The design involved an asymmetrical main frontage with five bays facing east towards the centre of the village. The central bay, which projected forward, featured a three-stage tower with a doorway with a moulded architrave and a cornice on the ground floor, a large mullioned and transomed window on the first floor and a balcony with a round-headed French door and an oculus on the second floor, all surmounted by a steeply shaped roof with a lantern, coronet and ball. The coronet was created using an upturned pig boiler. The left hand end bay, which also projected forward, contained an archway with voussoirs on the ground floor and a mullioned and transomed window on the first floor, while the right hand end bay, which did not project forward, contained a mullioned window on the ground floor and a wrought iron balcony with a round headed French door on the first floor. Internally, the principal rooms were the main assembly room known as the "Hercules Hall" and a smaller reception room known as the "Tudor Room", both on the first floor.

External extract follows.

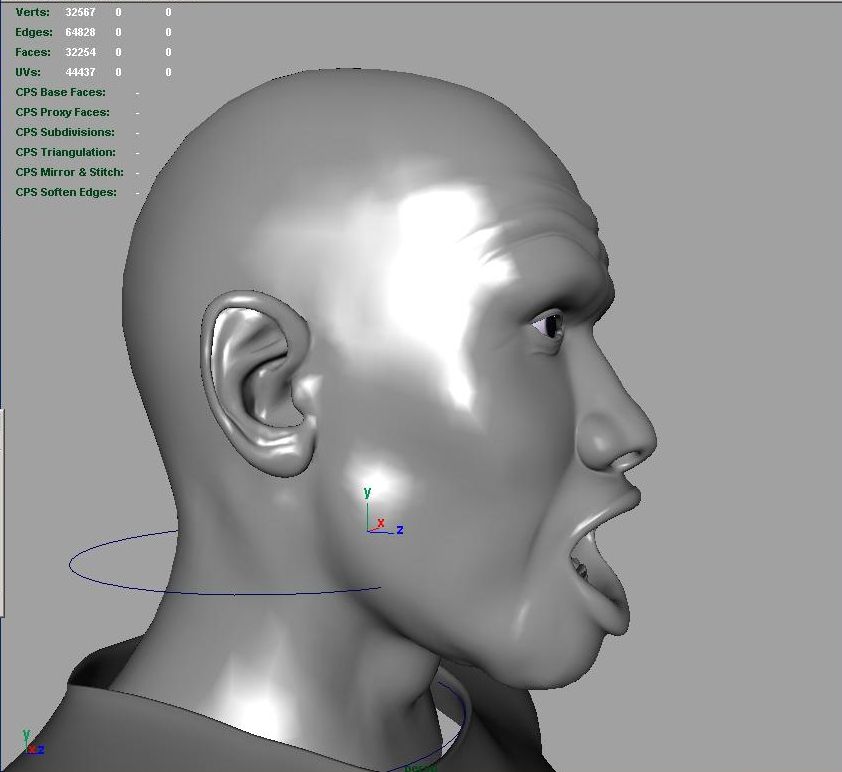Click the Edges count value 64828

coord(80,32)

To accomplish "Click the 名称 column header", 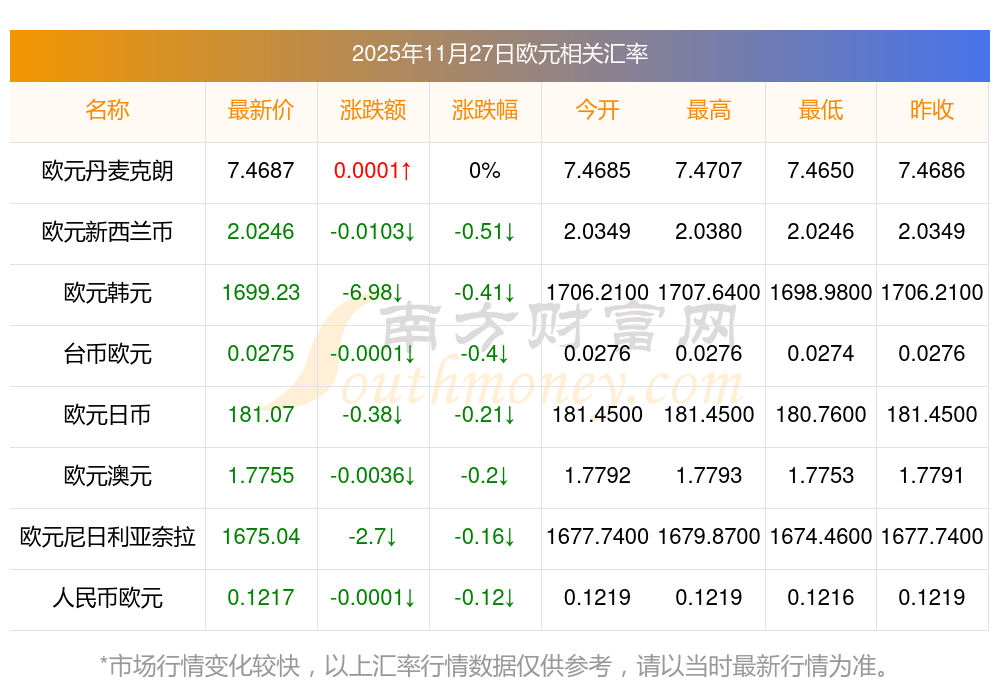I will [x=107, y=110].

Williams-Ellis created the Hercules Room by acquiring the ceiling from the banqueting hall at Emral Hall, near Maelor in Flintshire just before it was demolished in 1936. He managed to buy the ceiling cheaply for £13 at the pre-demolition auction, subsequently also buying the stone mullioned windows and fireplaces. The Emral estate had been established by the former member of parliament, Sir Roger Puleston, and rebuilt by his descendants in the early 18th century. The ceiling was barrel vaulted and depicted the labours of Hercules and the signs of the zodiac in white plaster cast. According the architectural historian, Nigel R. Jones, Williams-Ellis's work at Portmeirion, and his work on the town hall in particular, earned him a reputation in the architectural world for creating "a home for fallen buildings". A statue of Hercules, which had been sculpted by William Brodie in 1863, was relocated from Aberdeen to Portmeirion and erected near the town hall in 1960.

In 1967, the town hall was used as a filming location and also as the main production office for the British television series, The Prisoner, in which a British intelligence agent played by Patrick McGoohan and known as "Number Six" was imprisoned in a mysterious coastal village. Between 2012 and 2018, the town hall served as one of the main venues for the art and music festival, Festival N°6, the title of which recalled the number of the fictitious agent. Performers at the town hall included the singer, Charlotte Church, in 2016, the pop band Dutch Uncles in 2017, and the singer, Fenne Lily, in 2018.